Engines to AI: Cummins’ Surprising Growth Driver
Shares of Cummins Inc. (NYSE: CMI) stock are up nearly 12% in August following the company’s second-quarter earnings report. The company delivered a beat on the top and bottom lines. The strong headline numbers would appear reassuring to investors concerned about Cummins’ durability in its primary business of supplying diesel and natural gas engines.
However, the main driver of Cummins' growth is, unsurprisingly, artificial intelligence (AI). Specifically, the company is becoming a supplier of power systems that are now essential to the rapid buildout of data centers.
This puts investors at a crossroads. The AI infrastructure market is in the early stages of a multi-year growth trend. However, the company’s core business is still exposed to cyclical risks and global tariffs. Both of which were evident in the country’s report.
Demand for Data Centers Powers Cummins Revenue
To be fair, Cummins has been selling backup and primary power solutions for many years. However, the global industrial market has not seen demand by data center hyperscalers for electricity like that created in a long time, if ever.
Companies and nations are racing for supremacy in AI. That means having enormous data centers with reliable and redundant energy supplies. On the earnings call, CEO Jennifer Rumsey highlighted this shift, noting the “strong momentum in data center demand” as a tailwind for the business.
That means that investors who are used to thinking of Cummins strictly as a cyclical industrial name may need to reframe it, at least partially, as an energy-infrastructure provider for the digital economy.
Tariffs Are a Manageable Headwind
Of course, when considering an investment in CMI stock, investors must consider the company’s core business, which has been doing business in China and India for over 50 years. That brings a tariff risk. Cummins acknowledged the new tariffs will add “tens of millions” of dollars in annual costs.
That doesn’t make Cummins unique among automotive stocks. However, management also characterized the tariff costs as “immaterial” to its full-year guidance, pointing to the company’s global scale and supply chain diversification.
That makes tariffs a cyclical consideration, but not necessarily a reason to avoid the stock. More pressing is whether data center demand can sustainably offset the cyclical drag in Cummins’ traditional businesses.
Why This Golden Cross May Not Be Bullish
From a technical perspective, Cummins stock has rallied sharply in August including forming a golden cross pattern immediately after the company’s earnings report. However, it appears CMI stock is running ahead of itself.
The shares are trading around $401, well above the 50-day simple moving average near $360, but momentum looks stretched. The Relative Strength Index (RSI) is hovering around 65, close to the overbought threshold of 70.
The MACD lines are also elevated, hinting at waning upside momentum. If profit-taking sets in, Cummins could pull back toward the $295–$300 zone, which marks prior resistance and aligns with a cluster of moving-average support levels.
That sets up a modest bear case: while the golden cross and fundamentals suggest higher highs over time, the technical picture warns of a potential near-term correction.

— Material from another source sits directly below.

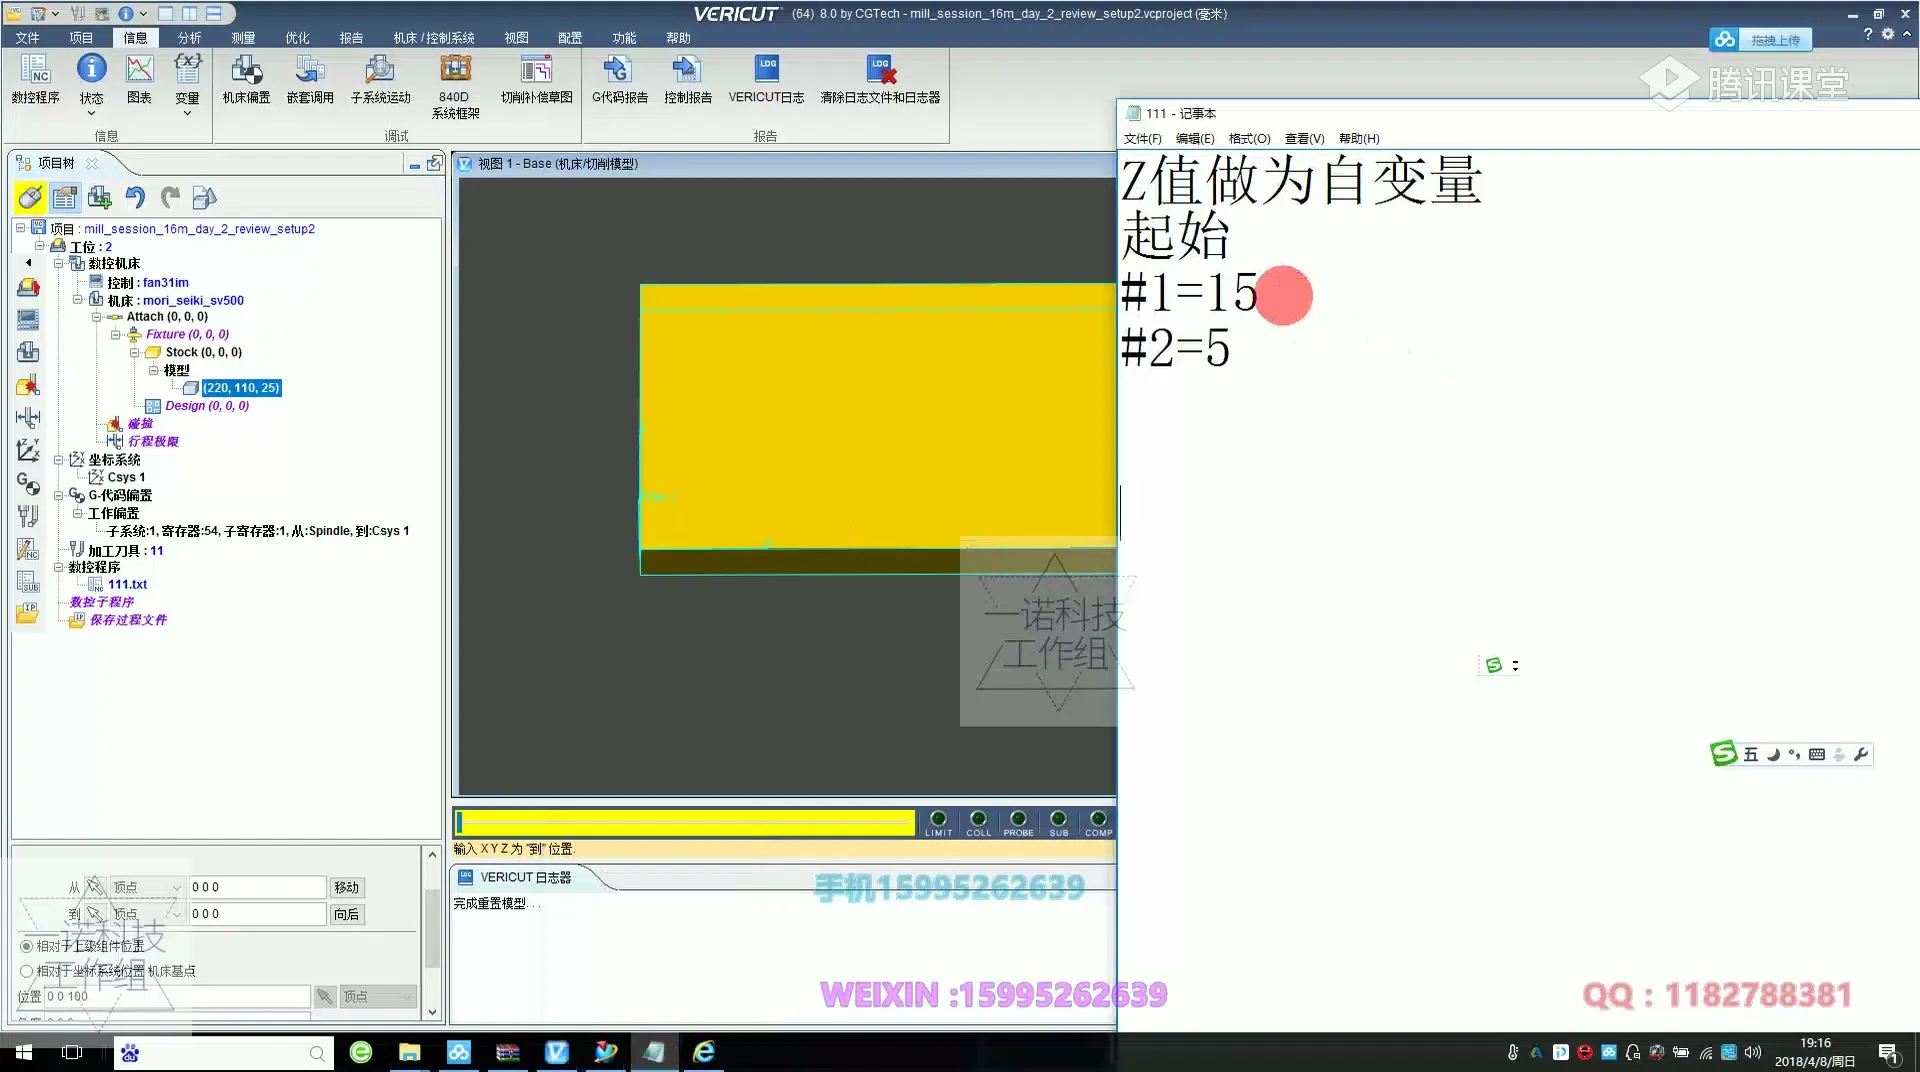Click the 向后 backward button
The width and height of the screenshot is (1920, 1072).
pos(347,913)

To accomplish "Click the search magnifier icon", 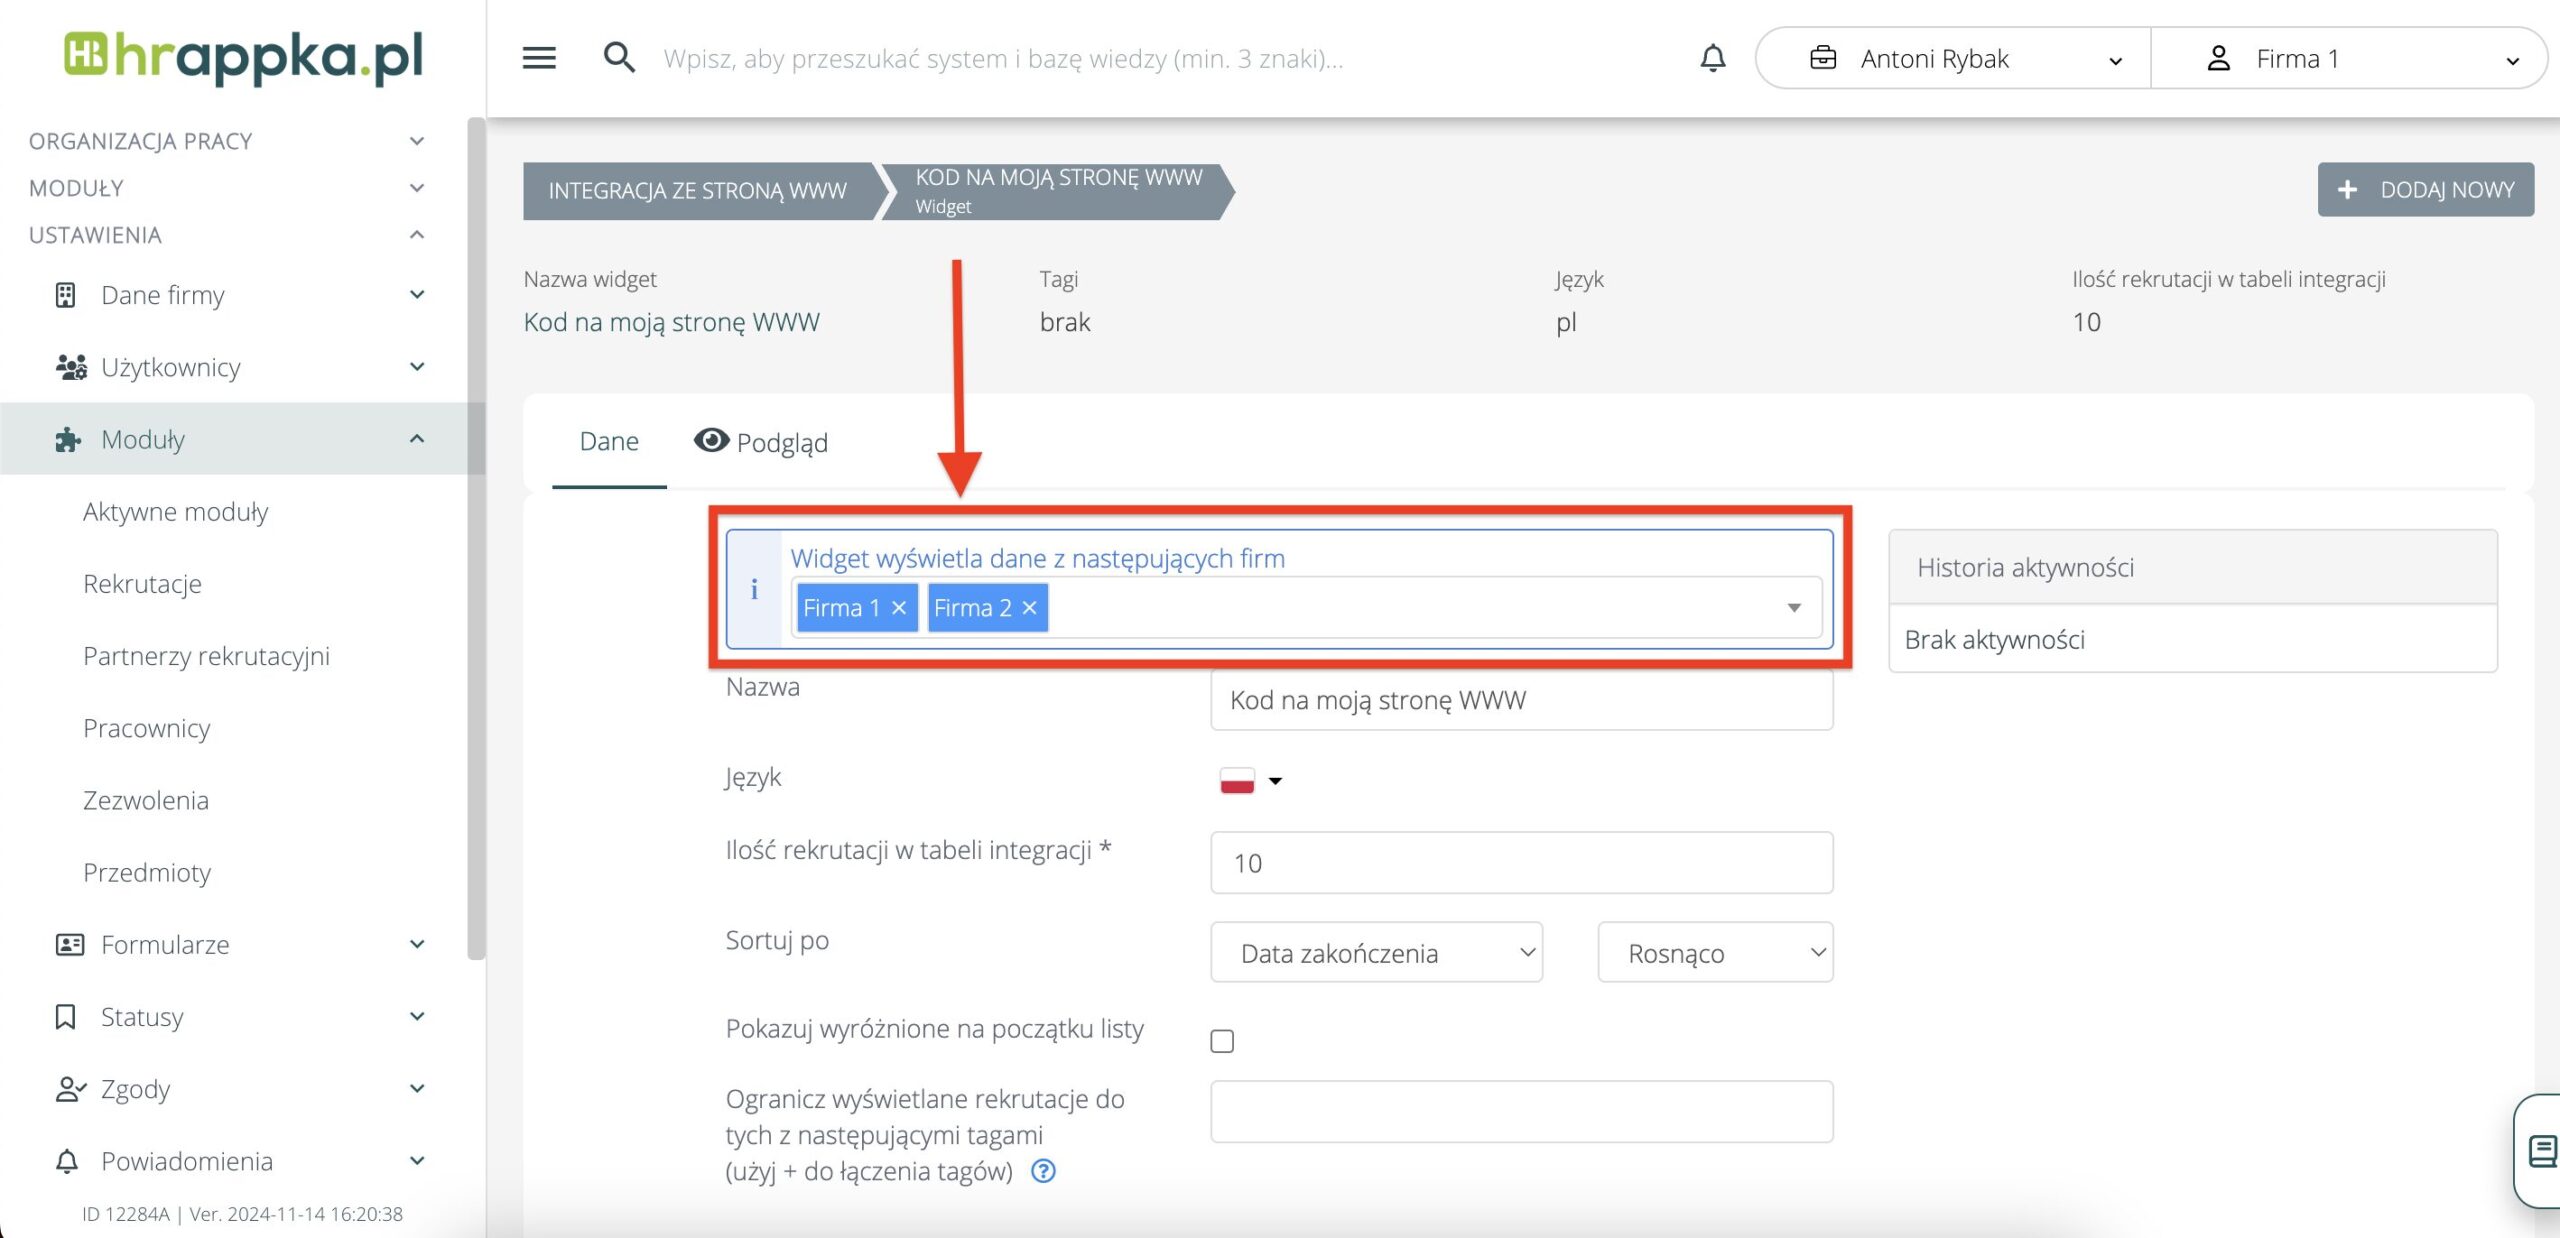I will tap(619, 58).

Short-Term Uncertainty, Long-Term Promise
For long-term investors, the takeaway is that Cummins’ exposure to data centers could be a structural catalyst. But it’s too early to call this a proper pivot. The company remains deeply tied to cyclical industrial markets and faces uncertainty from tariffs and global demand trends.
Investors considering a position today should weigh the near-term risk of a pullback against the possibility that Cummins evolves into a must-own infrastructure name for the AI economy. The stock deserves fresh attention for reasons few would have predicted a few years ago.